I am accustomed to being in communities where the value of an individual has been on the emphasis of success, achievement & productivity.  Perhaps that’s what we are all accustomed to in a driven, consumeristic culture, but I’ve found that I have no interest in this way of being in the world.  It’s not to say I don’t struggle with these realities– that I don’t have to ward off the struggles I have with privilege that a consumer environment affords me, but what I’ve found is that what is central to my values is this: authenticity, vulnerability and openness.

It essentially means we can come as we are, share our struggles and sorrows, joys and feats and still maintain a valued member of our community.  Shame has a little less power when we are able to honor these spaces.

This has not been my experience and I’ve fought and struggled to create new relationships and community that values this way of existing, as well.

This week has been a challenging week.  My mother who I mentioned in earlier posts has been very ill.  Since December she has had to be hospitalized several times and now she is back at Harborview.

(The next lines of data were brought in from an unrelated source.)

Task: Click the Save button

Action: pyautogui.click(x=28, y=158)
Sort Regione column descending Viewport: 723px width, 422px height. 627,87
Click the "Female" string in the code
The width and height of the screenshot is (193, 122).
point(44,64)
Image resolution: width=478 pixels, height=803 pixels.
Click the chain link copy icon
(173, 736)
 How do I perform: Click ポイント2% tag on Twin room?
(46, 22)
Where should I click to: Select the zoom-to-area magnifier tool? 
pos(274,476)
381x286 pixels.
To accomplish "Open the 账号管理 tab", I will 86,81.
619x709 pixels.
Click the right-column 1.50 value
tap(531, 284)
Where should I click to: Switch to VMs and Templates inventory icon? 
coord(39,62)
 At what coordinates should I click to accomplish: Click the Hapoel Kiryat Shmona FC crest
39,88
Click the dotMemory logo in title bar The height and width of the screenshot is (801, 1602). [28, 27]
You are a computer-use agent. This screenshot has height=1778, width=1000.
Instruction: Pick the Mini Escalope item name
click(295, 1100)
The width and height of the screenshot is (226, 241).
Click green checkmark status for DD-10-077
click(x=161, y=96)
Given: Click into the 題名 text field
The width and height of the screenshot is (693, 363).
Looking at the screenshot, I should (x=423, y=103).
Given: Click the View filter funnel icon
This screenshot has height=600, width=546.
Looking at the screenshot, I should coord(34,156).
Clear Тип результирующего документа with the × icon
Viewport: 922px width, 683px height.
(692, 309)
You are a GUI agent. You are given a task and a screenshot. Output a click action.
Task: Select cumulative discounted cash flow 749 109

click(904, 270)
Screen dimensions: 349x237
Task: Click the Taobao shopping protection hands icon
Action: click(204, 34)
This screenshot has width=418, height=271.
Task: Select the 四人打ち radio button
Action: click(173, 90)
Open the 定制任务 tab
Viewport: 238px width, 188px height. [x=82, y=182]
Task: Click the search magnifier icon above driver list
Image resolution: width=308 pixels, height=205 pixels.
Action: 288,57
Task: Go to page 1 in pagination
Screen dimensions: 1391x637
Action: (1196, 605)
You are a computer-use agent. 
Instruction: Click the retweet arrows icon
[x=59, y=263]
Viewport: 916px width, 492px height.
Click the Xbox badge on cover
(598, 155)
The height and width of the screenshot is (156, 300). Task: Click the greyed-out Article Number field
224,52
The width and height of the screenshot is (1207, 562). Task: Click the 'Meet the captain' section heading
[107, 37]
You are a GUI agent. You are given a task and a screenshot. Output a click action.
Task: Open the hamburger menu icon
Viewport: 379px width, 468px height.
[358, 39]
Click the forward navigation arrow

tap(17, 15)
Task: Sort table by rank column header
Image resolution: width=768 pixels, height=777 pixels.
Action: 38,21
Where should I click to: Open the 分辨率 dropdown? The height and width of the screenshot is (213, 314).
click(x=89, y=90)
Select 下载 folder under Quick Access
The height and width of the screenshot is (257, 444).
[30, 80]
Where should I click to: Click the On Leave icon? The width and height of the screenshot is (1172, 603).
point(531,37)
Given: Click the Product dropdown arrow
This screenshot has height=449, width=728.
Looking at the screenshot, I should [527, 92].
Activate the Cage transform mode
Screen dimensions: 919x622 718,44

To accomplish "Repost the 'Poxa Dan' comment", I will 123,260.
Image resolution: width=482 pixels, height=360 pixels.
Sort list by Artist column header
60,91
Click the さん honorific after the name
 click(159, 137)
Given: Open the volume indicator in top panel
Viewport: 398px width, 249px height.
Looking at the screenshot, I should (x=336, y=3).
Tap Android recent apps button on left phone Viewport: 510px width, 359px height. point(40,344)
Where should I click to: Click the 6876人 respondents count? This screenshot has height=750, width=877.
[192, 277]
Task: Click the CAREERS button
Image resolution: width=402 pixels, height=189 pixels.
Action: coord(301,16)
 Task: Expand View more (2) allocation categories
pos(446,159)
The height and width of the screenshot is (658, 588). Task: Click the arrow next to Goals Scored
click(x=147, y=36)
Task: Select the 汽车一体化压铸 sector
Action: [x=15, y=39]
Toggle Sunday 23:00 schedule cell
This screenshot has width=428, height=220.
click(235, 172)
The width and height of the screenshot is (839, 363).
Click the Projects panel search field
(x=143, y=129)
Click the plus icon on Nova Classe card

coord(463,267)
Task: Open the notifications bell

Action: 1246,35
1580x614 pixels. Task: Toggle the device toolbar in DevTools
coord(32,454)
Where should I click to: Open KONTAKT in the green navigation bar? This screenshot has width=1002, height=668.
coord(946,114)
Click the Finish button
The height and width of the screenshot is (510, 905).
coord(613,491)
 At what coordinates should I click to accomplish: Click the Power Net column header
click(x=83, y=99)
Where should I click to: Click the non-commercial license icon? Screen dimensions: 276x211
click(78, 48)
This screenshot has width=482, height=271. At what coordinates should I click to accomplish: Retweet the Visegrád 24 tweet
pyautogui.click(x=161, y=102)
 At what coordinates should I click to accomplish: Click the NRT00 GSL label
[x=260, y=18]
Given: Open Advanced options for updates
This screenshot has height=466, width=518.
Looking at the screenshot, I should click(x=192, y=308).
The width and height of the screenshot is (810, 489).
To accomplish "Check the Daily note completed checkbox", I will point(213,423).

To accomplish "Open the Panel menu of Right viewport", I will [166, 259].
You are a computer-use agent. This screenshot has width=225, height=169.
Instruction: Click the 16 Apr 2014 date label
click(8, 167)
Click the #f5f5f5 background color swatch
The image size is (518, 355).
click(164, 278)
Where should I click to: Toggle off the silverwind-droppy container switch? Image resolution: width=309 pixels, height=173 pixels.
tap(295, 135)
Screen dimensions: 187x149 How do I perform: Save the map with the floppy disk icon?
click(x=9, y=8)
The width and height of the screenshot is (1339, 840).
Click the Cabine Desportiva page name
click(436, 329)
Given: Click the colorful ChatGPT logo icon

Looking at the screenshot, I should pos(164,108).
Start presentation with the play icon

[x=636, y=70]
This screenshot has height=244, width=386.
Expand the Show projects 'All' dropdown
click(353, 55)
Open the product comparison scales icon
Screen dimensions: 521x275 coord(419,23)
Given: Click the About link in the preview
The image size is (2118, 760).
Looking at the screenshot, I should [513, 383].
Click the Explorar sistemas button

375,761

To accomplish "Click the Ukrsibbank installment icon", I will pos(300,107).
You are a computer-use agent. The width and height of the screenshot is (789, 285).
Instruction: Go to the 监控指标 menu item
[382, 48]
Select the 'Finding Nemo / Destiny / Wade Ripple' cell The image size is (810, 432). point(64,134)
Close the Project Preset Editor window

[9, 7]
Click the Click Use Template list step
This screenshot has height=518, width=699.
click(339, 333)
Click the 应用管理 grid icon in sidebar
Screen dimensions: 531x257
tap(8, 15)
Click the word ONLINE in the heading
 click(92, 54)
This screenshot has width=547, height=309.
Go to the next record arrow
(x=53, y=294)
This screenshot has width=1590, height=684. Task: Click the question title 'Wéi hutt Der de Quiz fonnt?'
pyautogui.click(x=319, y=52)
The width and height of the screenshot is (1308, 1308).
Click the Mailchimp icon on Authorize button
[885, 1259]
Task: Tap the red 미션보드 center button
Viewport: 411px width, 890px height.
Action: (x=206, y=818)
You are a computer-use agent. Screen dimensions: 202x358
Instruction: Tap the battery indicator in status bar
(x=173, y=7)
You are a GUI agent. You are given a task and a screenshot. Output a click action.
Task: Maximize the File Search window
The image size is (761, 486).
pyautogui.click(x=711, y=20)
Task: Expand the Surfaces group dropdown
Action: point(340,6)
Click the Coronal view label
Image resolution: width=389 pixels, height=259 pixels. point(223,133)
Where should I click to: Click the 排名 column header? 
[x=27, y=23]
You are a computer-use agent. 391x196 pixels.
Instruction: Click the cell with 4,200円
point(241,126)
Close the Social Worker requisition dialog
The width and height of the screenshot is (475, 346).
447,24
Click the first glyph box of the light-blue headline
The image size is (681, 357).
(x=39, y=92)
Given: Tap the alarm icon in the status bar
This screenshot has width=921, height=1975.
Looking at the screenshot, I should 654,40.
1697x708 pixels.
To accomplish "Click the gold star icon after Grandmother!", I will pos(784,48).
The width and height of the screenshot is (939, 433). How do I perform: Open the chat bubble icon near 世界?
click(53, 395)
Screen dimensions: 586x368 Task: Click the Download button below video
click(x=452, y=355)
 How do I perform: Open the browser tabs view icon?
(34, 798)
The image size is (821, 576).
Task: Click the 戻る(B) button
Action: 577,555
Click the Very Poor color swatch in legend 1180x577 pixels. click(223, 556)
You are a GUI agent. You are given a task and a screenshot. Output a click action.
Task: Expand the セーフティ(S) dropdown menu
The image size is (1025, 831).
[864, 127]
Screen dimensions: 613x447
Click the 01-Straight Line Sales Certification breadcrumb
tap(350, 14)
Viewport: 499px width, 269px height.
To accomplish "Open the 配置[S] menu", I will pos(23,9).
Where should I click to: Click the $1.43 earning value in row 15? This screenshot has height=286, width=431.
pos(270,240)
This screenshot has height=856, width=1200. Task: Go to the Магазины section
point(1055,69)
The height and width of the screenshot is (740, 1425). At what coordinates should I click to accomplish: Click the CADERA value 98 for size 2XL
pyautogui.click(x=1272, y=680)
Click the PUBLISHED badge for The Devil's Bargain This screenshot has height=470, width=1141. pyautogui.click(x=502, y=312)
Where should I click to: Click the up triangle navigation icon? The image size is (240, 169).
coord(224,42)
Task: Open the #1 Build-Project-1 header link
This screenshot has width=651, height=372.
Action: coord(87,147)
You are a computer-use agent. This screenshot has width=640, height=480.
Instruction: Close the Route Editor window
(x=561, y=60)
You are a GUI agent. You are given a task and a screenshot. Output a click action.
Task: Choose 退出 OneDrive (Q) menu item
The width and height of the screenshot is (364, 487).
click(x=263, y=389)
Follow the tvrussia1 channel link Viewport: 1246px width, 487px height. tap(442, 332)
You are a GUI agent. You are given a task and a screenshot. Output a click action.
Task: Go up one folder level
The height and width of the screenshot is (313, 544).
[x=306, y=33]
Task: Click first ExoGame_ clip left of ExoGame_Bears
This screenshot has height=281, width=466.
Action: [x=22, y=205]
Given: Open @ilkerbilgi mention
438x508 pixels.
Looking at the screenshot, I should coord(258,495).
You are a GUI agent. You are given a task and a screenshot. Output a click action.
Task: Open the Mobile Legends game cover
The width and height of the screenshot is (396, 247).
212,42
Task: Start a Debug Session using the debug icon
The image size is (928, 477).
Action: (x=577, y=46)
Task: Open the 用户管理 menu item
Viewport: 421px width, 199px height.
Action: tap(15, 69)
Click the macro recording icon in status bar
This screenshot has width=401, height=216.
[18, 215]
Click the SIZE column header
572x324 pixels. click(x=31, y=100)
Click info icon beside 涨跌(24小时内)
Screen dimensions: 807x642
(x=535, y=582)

My mom has struggled with Lupus.  Lupus often attacks all the organs in an individual’s body– including the brain.  They call this lupus cerebritis.

It has been difficult to watch her go through this.

We’ve been working with every specialist you can imagine from the psychiatric team to the neurological team to the rheumotolgists and so on…

There is shame in brain and mental health disorders…  There is shame in lacking resources.  There is shame in the failure of getting the correct treatments.

So I thought I’d take the vulnerable step and share the shame.  It feels a little less powerful and in the weakening of that shameful power it opens the door, if ever so slightly, the possibility to try again.